═════ PAGE TEXT ═════
On 2 June, Brazil’s President Jair Bolsonaro said that “it’s everyone’s destiny” to die, on the same day that the country saw a new record number of deaths from coronavirus (Covid-19).
Even as the coronavirus outbreak continues to steadily worsen in Brazil, contributing to political uncertainty, Bolsonaro has not shifted his stance on the disease: downplaying its severity, arguing that the economy must be protected first, and dismissing science-based guidelines for containing and treating the virus. Bolsonaro’s rhetoric and actions have contributed to Brazil’s poor management of the pandemic, increasing confusion and misinformation amongst the population, and putting the brakes on a coordinated response at an institutional level.
- Brazil registered a record 1,262 daily deaths from Covid-19 yesterday, bringing the country’s total to 31,199 fatalities. Confirmed cases increased by 28,936, the second highest daily increase recorded, to a total of 555,383.
- When asked by a supporter to give a message to grieving families yesterday, Bolsonaro said, “I regret all of the deaths, but it’s everyone’s destiny”. He also again defended using the anti-malarial drug chloroquine to treat Covid-19, despite numerous indications to the contrary from the scientific and medical community.
- Yesterday, the federal public prosecutor’s office (MPF) launched an inquiry into the low execution of the health ministry’s Covid-19 budget, noting the possible “inefficiency of the federal government to address the evolution of Covid-19 in the health area”.
═════
# EXERCISE A:
Could you reproduce the page text on Bolsonaro and Covid-19 from "Even as the" to "total of 555,383.", substituting "disinformation" for "misinformation"?
# EXERCISE B:
How would you put this sentence from the page text on Bolsonaro and Covid-19 into Spanish: "Confirmed cases increased by 28,936, the second highest daily increase recorded, to a total of 555,383."
═════ GIVEN DATA ═════
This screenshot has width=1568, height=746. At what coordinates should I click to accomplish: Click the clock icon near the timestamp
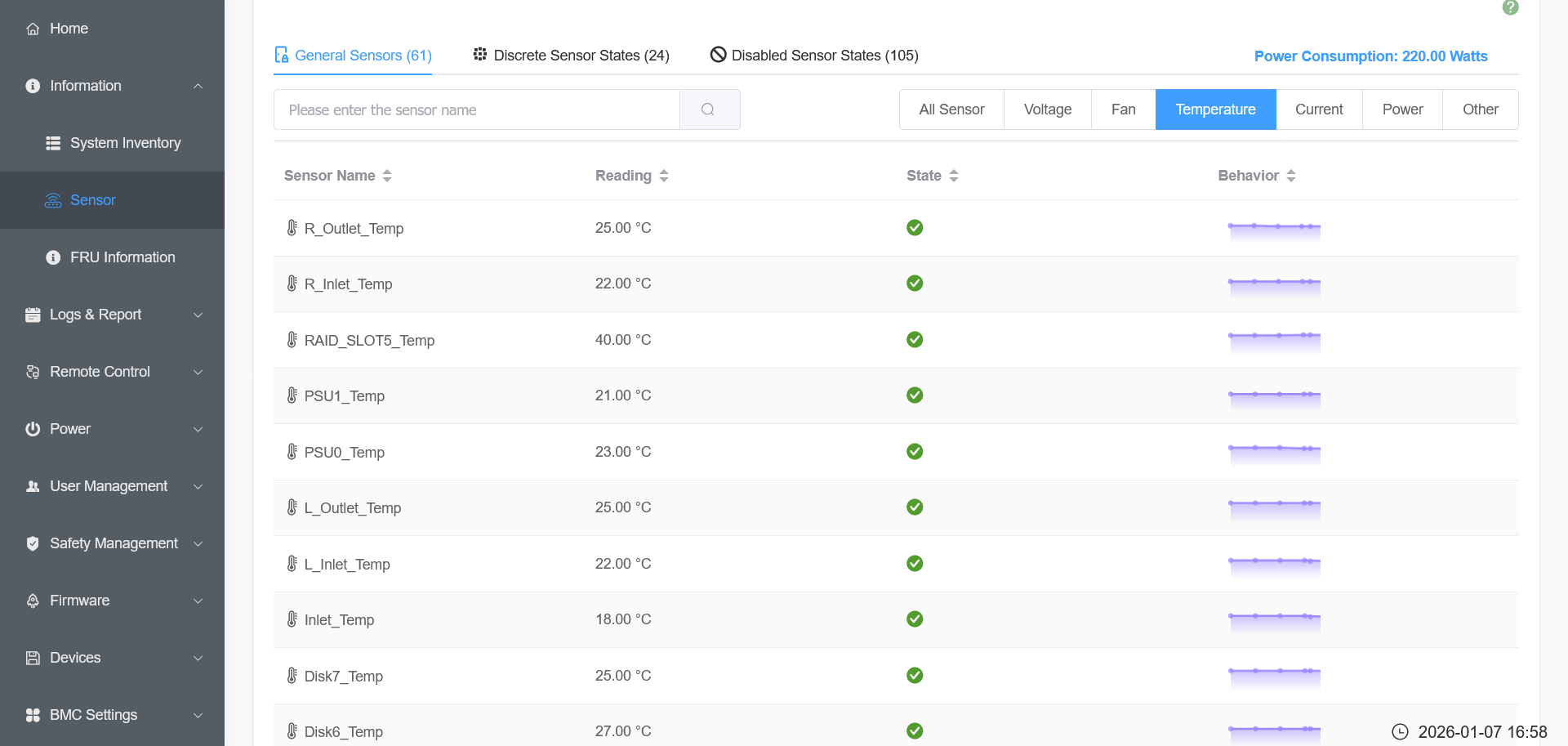point(1400,732)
═════
# OUTPUT A:
Even as the coronavirus outbreak continues to steadily worsen in Brazil, contributing to political uncertainty, Bolsonaro has not shifted his stance on the disease: downplaying its severity, arguing that the economy must be protected first, and dismissing science-based guidelines for containing and treating the virus. Bolsonaro’s rhetoric and actions have contributed to Brazil’s poor management of the pandemic, increasing confusion and disinformation amongst the population, and putting the brakes on a coordinated response at an institutional level.
- Brazil registered a record 1,262 daily deaths from Covid-19 yesterday, bringing the country’s total to 31,199 fatalities. Confirmed cases increased by 28,936, the second highest daily increase recorded, to a total of 555,383.

# OUTPUT B:
Los casos confirmados aumentaron en 28.936, el segundo mayor aumento diario registrado, hasta un total de 555.383.